Pada 1958 pula, RRC menunjuk Yuanshuai Ye Jianjing menjadi gubernur pertama Akademi Ilmu Militer. Ye ditugasi membangun sistem pendidikan untuk perwira. Ye merupakan salah satu dari 10 Marsekal Agung Perang Revolusi.
Setelah dua tahun panduan dijalankan, CMC mengesahkan zuzhi bianzhi jihua atau Rencana Pengembangan Delapan Tahun. Lewat rencana itu, PLA menyiapkan penataan organisasi dan peningkatan peralatan sampai 1968.
Untuk menerapkan rencana itu, Perdana Menteri pertama China Zhou Enlai menekankan zhengjun beizhan atau fokus ke reorganisasi dan kesiapan tempur pada di 1962. Ia menerjemahkan zhengjun beizhan dalam si qing si zhong. Inti prinsip itu adalah reposisi persenjataan dan pasukan PLA agar disesuaikan dengan perkembangan musuh di luar.
Bagi Zhou, keadaan di luar China digambarkan dengan istilah kuojun beizhan. Istilah yang mulai digaungkan pada Februari 1962 itu menggambarkan peningkatan kekuatan militer negara lain di sekitar China . Zhou memandang, penguatan itu menjadi ancaman serius bagi China.
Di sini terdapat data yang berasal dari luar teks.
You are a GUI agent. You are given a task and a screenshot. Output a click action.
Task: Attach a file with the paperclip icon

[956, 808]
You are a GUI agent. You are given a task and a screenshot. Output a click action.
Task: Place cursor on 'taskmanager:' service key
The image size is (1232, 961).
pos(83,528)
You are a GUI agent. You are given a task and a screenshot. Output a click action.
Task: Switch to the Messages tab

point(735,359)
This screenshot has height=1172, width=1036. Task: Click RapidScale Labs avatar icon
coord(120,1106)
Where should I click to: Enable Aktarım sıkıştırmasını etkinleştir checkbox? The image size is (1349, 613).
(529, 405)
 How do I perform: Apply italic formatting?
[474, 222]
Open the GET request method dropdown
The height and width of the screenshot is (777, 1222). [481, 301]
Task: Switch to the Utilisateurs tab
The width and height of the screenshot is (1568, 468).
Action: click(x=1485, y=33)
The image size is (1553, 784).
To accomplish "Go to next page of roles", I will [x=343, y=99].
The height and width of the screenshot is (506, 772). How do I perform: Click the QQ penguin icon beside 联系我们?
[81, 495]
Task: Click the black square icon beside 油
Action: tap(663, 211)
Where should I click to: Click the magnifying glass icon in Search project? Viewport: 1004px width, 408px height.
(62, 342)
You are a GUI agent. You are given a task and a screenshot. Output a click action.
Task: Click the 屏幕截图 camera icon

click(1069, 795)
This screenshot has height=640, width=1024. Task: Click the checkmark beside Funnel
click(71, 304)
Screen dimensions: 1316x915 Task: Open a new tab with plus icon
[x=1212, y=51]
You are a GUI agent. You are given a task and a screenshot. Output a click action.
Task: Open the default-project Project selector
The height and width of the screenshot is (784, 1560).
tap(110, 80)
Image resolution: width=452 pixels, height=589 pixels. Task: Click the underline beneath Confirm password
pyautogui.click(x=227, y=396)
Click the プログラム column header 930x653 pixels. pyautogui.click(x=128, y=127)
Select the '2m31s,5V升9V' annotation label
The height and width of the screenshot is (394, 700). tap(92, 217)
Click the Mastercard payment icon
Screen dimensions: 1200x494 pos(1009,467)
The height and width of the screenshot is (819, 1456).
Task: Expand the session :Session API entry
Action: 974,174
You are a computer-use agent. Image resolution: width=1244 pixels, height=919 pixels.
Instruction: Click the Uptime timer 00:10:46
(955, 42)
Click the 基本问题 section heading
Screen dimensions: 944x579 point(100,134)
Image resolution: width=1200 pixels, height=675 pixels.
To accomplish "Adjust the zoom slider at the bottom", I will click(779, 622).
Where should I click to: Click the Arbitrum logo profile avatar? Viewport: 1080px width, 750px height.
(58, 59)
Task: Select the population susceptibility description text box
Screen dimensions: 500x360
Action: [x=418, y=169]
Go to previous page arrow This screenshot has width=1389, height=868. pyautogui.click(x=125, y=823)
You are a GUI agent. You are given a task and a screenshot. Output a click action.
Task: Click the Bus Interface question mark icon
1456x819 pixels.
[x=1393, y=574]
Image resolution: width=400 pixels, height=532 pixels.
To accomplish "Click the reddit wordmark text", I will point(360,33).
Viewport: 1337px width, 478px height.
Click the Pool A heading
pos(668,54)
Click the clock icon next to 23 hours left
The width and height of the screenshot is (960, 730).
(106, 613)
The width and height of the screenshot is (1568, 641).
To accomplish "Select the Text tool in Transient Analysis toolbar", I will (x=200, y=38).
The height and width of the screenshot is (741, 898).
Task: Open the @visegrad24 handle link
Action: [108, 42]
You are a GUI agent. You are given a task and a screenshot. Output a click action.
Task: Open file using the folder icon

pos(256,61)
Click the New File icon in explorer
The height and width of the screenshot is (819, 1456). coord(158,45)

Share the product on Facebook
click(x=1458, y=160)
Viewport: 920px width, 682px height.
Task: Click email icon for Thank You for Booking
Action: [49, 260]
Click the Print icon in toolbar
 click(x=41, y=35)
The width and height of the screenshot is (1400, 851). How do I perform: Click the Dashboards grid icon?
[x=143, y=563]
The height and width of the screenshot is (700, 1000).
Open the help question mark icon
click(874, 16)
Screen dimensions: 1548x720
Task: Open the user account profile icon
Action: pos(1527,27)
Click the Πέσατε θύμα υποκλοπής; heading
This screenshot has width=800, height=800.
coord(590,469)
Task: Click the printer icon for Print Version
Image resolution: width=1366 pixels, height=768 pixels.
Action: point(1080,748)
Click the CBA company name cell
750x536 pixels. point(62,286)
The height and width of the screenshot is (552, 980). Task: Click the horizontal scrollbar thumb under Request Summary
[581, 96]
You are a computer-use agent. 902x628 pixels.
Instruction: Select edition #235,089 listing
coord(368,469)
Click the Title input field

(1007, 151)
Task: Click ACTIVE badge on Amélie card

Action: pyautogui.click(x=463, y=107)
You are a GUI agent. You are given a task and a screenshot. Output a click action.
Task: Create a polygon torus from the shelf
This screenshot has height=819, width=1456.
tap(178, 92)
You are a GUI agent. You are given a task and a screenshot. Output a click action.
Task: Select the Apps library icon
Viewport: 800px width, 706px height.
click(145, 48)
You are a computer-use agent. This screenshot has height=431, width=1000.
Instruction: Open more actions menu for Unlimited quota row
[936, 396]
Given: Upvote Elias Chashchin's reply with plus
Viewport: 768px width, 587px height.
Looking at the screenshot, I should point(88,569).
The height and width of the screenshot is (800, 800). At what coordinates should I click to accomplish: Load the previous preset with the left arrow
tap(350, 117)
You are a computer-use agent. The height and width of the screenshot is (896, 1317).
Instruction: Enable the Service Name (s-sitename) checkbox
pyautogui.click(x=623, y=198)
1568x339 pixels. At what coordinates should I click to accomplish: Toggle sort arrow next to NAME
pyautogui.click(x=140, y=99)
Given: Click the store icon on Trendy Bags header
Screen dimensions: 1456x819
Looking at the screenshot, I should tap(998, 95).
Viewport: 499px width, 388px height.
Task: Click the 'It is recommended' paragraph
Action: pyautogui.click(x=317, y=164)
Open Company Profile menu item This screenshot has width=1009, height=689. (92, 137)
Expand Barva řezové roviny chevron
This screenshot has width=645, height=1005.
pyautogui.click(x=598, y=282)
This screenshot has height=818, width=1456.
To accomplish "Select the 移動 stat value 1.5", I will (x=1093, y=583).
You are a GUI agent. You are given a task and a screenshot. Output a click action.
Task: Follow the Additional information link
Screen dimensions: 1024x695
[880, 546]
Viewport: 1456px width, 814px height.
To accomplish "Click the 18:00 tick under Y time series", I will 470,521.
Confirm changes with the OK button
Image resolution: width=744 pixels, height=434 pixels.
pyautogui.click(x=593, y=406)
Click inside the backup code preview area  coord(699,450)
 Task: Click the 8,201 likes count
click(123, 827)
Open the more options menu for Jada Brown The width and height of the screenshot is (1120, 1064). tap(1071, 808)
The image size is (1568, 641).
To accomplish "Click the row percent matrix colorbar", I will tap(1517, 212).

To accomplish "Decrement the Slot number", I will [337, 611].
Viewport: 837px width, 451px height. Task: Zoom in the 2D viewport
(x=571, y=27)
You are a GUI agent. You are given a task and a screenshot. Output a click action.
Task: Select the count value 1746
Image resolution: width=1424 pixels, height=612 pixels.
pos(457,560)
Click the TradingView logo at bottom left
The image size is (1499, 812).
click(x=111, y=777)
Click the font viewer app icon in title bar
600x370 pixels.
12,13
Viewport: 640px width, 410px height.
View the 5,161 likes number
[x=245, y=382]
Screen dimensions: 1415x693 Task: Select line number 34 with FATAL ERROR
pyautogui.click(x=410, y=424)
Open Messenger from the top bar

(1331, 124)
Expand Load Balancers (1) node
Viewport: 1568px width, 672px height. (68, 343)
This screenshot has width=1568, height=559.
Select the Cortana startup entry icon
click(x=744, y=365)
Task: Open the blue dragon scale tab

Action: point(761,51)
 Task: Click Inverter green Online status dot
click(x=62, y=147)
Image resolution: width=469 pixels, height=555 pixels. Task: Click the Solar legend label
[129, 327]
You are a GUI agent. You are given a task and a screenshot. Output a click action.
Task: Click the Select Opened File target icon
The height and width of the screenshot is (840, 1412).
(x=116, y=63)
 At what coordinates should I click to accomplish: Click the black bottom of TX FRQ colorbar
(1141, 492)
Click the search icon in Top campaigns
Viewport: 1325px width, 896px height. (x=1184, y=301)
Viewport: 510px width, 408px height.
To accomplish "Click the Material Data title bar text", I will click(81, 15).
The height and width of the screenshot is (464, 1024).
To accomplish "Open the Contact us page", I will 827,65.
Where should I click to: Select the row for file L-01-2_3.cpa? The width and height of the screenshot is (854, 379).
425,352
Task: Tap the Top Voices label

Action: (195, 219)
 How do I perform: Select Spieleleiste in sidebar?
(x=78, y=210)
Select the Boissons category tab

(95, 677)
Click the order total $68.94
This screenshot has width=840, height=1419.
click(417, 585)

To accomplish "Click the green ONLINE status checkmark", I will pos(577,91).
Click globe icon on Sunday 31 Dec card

Perintah mobilisasi di Taiwan dan perbatasan India-China, hingga penambahan pasukan AS di Vietnam adalah dasar Zhou mengemukakan istilah itu. Perintah mobilisasi di India berujung perang China-India pada akhir 1962.
Beijing pun merasa ditusuk dari belakang karena USSR menerima pelarian 60.000 penduduk Xinjiang pada Mei 1962. Dari USSR, pelarian itu melancarkan proganda anti-Bejing dari sana. China marah karena pelarian itu malah diberi dokumen kependudukan oleh USSR.
Baca juga Sengketa Perbatasan China-India Kembali Memanas
Mao memandang, musuh di luar sudah terlalu banyak. Terinspirasi oleh kemenangan sejak perang dunia II, Mao yakin musuh justru bisa ditaklukkan jika perang terjadi di dalam China. Karena itu, pada 1964, dikenalkan strategi Memancing Musuh Ke Dalam. Strategi itu diturunkan dalam trio taktik dada, kuaida, da yuanzidan atau perang semesta, serbuan kilat, dan perang nuklir.
Lompatan
Dalam hampir 1,5 dekade setelah strategi 1964 dirumuskan, China harus berhadapan dengan AS dan USSR sekaligus. China gelisah dengan peningkatan kehadiran pasukan USSRdi Mongolia sejak 1966. Pada 1969, salah satu regu patroli China melancarkan turan xiji atau serangan dadakan pada pasukan USSR di Pulau Damansky.
Beijing mengamati dengan cemas serbuan Moskwa ke Afghanistan pada 1979. Sebelum itu, Beijing juga memantau perang Yom Kippur 1973 yang jadi ajang terbesar adu senjata AS dengan USSR selepas perang Korea.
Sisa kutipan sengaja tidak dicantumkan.